Work item
Everything in the records must be copied exactly except the pictures.

[[ Information given open ]]

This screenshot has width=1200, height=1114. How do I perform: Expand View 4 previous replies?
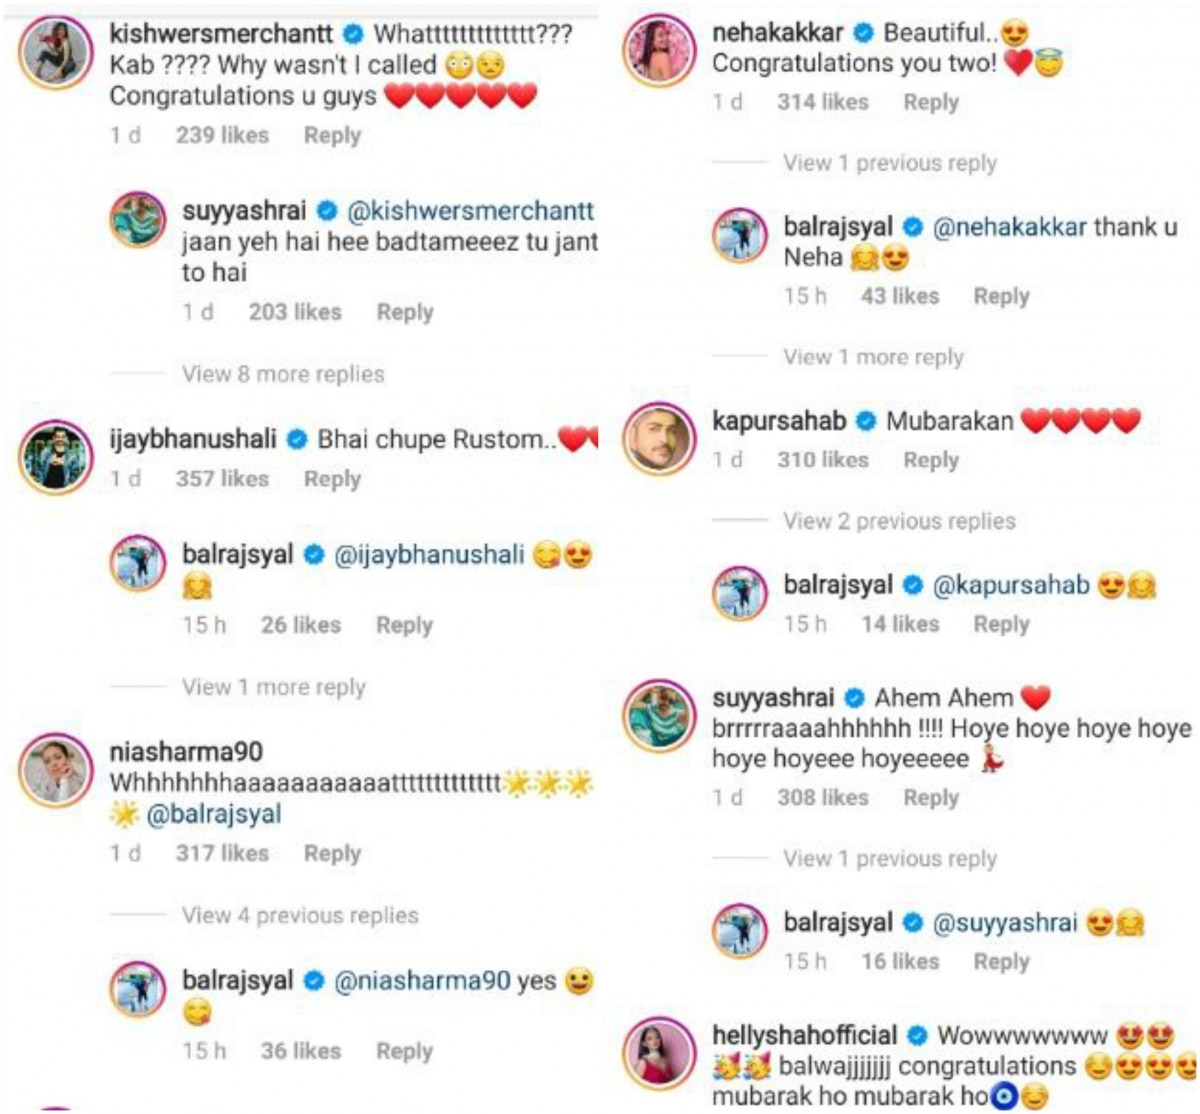[x=300, y=915]
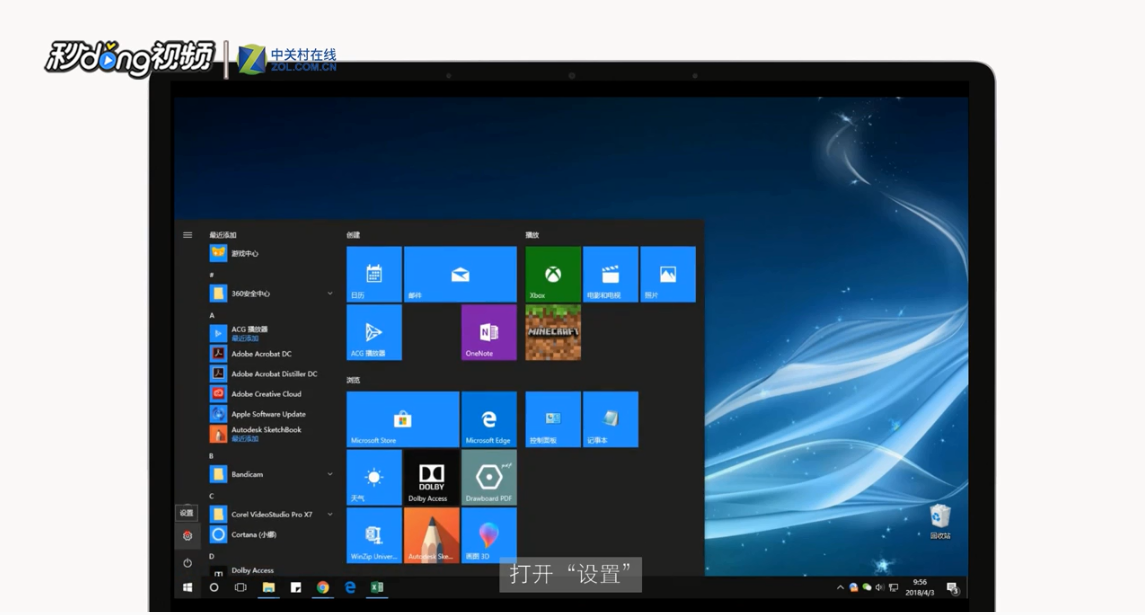The width and height of the screenshot is (1145, 615).
Task: Open Excel from the taskbar
Action: point(375,589)
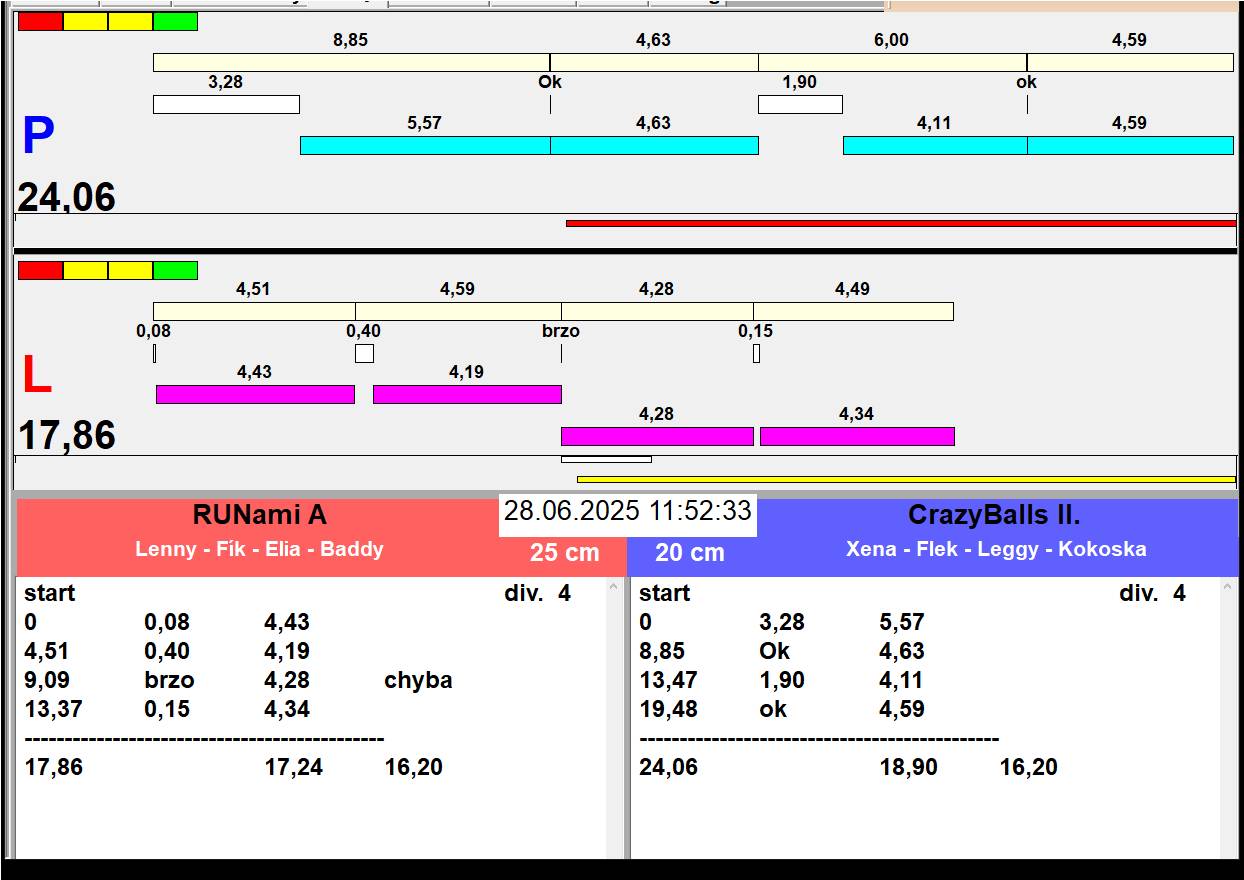Viewport: 1244px width, 880px height.
Task: Select the 'chyba' entry in RUNami A results
Action: [x=418, y=680]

[[ Information given closed ]]

Solution
This screenshot has width=1200, height=1114. How do I perform: Expand View 4 previous replies?
[x=300, y=915]
The width and height of the screenshot is (1145, 615).
Task: Open Excel from the taskbar
Action: point(375,589)
Viewport: 1244px width, 880px height.
Task: Select the 'chyba' entry in RUNami A results
Action: [x=418, y=680]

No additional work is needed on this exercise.